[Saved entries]
"""
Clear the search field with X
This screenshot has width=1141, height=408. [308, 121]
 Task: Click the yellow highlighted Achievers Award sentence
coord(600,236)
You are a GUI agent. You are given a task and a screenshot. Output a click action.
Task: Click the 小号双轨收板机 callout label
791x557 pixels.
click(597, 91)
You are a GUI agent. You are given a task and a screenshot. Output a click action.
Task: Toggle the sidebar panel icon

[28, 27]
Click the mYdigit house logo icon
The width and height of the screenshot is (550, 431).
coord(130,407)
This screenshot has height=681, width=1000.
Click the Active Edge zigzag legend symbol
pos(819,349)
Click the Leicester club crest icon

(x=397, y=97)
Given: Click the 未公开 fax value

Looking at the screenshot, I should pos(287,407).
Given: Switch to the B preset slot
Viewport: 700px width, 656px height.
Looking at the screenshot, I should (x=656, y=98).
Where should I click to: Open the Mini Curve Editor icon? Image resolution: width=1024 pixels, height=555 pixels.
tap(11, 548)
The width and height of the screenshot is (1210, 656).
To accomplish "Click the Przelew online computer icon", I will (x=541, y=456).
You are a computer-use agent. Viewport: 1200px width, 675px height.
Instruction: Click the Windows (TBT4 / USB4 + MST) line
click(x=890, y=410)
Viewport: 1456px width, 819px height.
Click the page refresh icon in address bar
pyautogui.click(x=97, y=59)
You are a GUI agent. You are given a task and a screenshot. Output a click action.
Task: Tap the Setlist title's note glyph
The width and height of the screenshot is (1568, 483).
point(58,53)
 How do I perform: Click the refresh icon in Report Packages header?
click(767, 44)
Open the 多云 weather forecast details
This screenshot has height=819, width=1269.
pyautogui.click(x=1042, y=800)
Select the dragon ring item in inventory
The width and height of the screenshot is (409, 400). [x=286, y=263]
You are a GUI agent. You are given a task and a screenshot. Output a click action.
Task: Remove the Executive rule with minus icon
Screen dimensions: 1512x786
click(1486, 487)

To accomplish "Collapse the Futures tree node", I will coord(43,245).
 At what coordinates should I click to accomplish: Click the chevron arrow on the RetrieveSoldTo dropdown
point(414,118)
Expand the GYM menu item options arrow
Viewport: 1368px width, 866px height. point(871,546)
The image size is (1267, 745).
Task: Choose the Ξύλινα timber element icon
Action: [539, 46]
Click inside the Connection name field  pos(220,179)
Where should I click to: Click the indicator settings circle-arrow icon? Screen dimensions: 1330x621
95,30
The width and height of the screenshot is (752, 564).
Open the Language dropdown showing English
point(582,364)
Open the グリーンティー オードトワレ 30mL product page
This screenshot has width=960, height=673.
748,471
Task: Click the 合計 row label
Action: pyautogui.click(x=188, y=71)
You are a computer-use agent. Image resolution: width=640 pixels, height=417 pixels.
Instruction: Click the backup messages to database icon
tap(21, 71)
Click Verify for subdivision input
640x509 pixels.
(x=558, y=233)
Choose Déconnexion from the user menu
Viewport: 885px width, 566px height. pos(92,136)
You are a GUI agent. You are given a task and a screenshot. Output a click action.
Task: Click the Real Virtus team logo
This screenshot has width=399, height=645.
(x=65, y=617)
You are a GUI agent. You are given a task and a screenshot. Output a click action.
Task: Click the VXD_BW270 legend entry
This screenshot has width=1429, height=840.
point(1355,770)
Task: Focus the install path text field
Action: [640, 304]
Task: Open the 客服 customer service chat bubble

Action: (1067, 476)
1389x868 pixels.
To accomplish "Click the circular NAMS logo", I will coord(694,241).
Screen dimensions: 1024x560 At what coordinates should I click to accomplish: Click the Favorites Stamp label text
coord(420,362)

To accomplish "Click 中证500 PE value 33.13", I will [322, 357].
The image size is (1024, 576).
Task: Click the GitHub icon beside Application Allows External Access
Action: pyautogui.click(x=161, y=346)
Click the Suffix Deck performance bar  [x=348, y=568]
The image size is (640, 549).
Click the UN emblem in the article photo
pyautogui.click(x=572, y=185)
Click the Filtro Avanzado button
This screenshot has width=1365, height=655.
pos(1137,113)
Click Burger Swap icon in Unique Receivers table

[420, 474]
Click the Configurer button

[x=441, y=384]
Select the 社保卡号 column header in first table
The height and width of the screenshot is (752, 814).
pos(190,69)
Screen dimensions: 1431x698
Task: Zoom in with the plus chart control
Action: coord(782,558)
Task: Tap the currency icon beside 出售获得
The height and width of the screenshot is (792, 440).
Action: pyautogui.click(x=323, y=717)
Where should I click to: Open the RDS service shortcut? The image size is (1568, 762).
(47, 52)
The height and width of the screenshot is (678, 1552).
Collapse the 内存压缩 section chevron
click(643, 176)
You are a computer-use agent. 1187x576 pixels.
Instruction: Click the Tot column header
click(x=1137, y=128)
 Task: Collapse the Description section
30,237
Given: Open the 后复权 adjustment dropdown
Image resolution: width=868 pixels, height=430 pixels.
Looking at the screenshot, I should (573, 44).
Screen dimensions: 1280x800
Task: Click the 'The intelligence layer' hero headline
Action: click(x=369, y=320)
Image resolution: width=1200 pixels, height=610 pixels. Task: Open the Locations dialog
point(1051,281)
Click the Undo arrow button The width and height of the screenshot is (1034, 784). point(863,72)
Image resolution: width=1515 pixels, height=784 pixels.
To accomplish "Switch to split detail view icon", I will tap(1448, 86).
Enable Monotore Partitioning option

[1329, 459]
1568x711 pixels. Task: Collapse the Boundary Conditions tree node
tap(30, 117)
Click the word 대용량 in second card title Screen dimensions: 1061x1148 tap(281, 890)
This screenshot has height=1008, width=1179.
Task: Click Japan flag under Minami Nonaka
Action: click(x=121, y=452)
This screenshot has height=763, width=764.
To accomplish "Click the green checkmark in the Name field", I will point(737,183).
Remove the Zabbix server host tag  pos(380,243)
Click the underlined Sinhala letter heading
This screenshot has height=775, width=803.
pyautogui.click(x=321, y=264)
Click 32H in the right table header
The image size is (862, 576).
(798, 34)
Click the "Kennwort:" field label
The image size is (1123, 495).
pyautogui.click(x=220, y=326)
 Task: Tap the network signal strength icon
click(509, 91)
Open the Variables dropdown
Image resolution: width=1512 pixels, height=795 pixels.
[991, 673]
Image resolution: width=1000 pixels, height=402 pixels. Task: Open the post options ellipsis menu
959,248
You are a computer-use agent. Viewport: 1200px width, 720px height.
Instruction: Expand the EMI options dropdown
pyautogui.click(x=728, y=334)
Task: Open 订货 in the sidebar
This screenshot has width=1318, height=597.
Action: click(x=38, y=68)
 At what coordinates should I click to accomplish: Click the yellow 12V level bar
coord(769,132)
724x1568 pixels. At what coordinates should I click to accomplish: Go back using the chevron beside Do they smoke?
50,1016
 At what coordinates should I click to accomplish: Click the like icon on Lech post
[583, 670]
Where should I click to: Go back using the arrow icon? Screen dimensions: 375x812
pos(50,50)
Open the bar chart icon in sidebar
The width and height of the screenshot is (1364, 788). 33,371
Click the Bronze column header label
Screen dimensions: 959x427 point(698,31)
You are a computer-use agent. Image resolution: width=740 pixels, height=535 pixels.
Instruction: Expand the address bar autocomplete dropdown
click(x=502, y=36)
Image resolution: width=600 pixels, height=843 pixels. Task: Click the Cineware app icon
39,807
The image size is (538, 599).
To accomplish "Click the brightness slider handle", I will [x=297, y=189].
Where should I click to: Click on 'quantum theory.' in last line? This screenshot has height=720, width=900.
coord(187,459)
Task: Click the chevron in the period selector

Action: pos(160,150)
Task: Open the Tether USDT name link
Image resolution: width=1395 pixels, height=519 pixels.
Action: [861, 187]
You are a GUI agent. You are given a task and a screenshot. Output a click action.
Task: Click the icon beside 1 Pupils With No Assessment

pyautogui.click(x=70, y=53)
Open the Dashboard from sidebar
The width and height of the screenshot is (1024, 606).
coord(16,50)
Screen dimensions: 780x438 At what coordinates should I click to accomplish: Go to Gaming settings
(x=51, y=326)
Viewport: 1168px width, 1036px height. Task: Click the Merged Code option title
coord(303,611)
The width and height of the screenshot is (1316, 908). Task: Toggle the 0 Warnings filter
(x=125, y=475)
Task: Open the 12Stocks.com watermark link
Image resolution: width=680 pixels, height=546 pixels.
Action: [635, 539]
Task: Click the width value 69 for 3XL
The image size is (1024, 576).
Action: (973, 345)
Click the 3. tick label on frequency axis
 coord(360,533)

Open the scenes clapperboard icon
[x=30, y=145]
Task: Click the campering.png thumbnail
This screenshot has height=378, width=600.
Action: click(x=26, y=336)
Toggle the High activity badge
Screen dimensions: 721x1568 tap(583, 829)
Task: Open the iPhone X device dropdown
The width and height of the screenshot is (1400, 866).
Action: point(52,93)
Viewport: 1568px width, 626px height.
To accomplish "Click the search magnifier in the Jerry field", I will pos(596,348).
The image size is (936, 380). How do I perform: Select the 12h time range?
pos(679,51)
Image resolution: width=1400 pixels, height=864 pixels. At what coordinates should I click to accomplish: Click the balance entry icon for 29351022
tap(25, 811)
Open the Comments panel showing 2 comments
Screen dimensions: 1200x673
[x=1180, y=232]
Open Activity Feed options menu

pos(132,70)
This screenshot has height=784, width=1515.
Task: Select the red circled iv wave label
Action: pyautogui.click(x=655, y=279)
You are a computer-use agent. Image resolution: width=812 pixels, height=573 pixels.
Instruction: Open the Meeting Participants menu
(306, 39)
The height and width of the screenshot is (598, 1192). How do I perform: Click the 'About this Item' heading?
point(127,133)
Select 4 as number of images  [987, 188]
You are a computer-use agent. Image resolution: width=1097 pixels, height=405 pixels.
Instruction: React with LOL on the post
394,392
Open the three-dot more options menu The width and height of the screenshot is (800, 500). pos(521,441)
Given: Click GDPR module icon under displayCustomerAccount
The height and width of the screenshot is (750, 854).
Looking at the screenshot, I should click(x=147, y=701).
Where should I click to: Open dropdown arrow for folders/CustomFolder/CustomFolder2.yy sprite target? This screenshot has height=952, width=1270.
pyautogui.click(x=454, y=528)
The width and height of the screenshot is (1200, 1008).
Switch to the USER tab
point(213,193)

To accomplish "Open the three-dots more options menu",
"""
Gather every line from the entries above where the word "three" appears, and copy them.

> **Your solution**:
Open the three-dot more options menu The width and height of the screenshot is (800, 500). pos(521,441)
To accomplish "Open the three-dots more options menu",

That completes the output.